There is much fascination around the levels of the Sensex and the Nifty. The two markets are today near their highs and the general belief is that the markets are expensive, have moved up too sharply and should correct, going forward. Around two months back we saw a series of reports from FII brokerages projecting the Nifty to be at levels between 5,600-5,900 a year from now. The actual market move has taken most people by surprise. I still believe that the markets are cheap and will give strong returns over the long term. There are three main reasons for it.
The market capitalisation-to-GDP ratio is near the lower end—the value of the companies listed on the stock exchanges will always have some relationship with the total output in the economy. Ideally, as the economy grows the market capitalisation will also grow. However, these moves tend to be in cycles; where there is a cycle of huge gains, where this value goes much higher than that can be justified, and then there are cycles of loss in value. The market capitalisation of companies on the BSE peaked out in January 2008 at a level of Rs 75 lakh crore. In that year the GDP of the country was Rs 50 lakh crore thus giving a market cap/GDP ratio of 150%. Incidentally, when the move started in the year 2003 this level was as low as 45%. Over the last five years the GDP of the country has grown and the estimates for this year are at Rs 112 lakh crore. However, the overall market capitalisation stands at just Rs 68 lakh crore thus giving a market cap/GDP ratio of 60%. Now if we break down the drivers of the markets in the current up move they have been largely stocks from the FMCG, IT and pharmaceutical industries. The move in the IT and pharmaceutical industries has been largely due to the export market, as most of their profitability comes from there and as such has not been driven by the domestic economy. Today in the Nifty these companies have nearly 40% weightage. The rest of the market has largely underperformed. On the other hand if we take most developed markets like the USA, Germany, UK, etc the market cap/GDP is today above the levels of 2007 despite these economies not doing very well in terms of growth. As such the nominal levels of the indices have little meaning. The overall market capitalisation is today trading near the lower end of the historical band. There are cycles of euphoria and despair and we are more near despair levels today.
Profit margins of companies are depressed—now one of the reasons for a compression in the market value of companies has been depressed profitability. Contrast this with the sharp move in the markets of countries like the USA despite slow economic growth.

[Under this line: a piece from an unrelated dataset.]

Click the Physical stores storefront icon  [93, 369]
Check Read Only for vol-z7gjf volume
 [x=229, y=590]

The profit margins of companies in the USA are today 40% higher than the last 30 years average. The drivers for this have been low growth in wages due to high unemployment and low inflation, record low interest rates which have cut down the interest expenditure of corporate hugely over the last five years as well as stable to low input costs for companies due to the global slowdown. This lends credence to the saying “markets are a slave of earnings”.
But the reverse has been true in India. Higher inflation has led to greater demand for wages, input costs have been high for companies despite the prices being down globally due to rupee depreciation and high interest rates have eaten into the earnings of companies. This has also combined with a significant slowdown in the economy because of which the operating leverage of companies has also gone down. The good thing, however, is that most companies have been using the downturn to become leaner and as such when growth picks up the improvement in profitability will be sharp. Although statistics on profits-to-GDP are not readily available, the net margins data gives a good picture.

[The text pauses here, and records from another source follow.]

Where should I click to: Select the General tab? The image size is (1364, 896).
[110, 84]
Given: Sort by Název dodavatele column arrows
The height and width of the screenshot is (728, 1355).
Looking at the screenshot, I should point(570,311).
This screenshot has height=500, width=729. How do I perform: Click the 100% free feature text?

Growth and governance discount
The other factor that has kept the markets cheap has been the growth and governance discount. Growth in the economy is at a ten-year low. Now what low growth does for a company is that it reduces its price-to-earnings ratio. Similarly, low growth in the economy will also reduce the value of the companies listed on its stock exchanges. As the growth in a company picks up and the trend of growth becomes faster, normally the P/E ratio also expands. Similarly for an economy as the growth picks up, the valuation will also pick up.
Another factor has been the governance discount. The federal government has not been able to take many growth supportive steps over the last three to four years. Various corruption scandals have shackled the government and the lack of decision making has hit the previously high-growth segments like roads, power etc. Similarly, on the central bank front there has been a credibility gap that has built up over the tenure of the last governor. I have always believed that “A smart central bank is much more important than a smart government”. With Raghuram Rajan coming as the RBI chief we now see some confidence and credibility come back for the RBI. The key will be to see what kind of government we get next year.

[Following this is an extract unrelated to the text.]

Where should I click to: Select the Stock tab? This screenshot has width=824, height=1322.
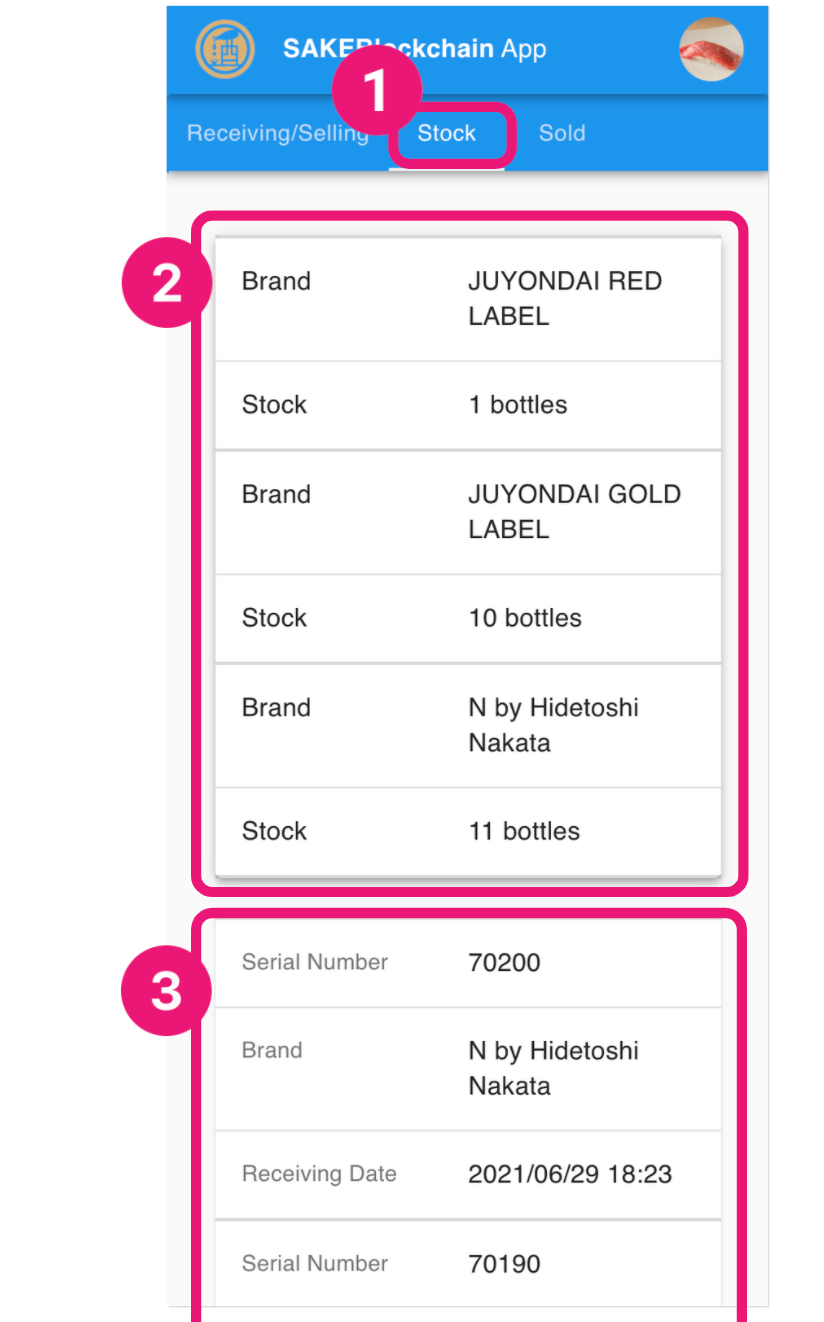click(447, 133)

Positive changes in the RBI and a stable central government will lead to a revaluation of the markets. A part of this revaluation is already evident as the markets have started to build in the possibilities of a more progressive government next year.
I believe that the Indian stock markets have been held up due to various factors. Most of these are looking to reverse, going forward. The last six years have been of suboptimal returns from equities, the next five could be very different.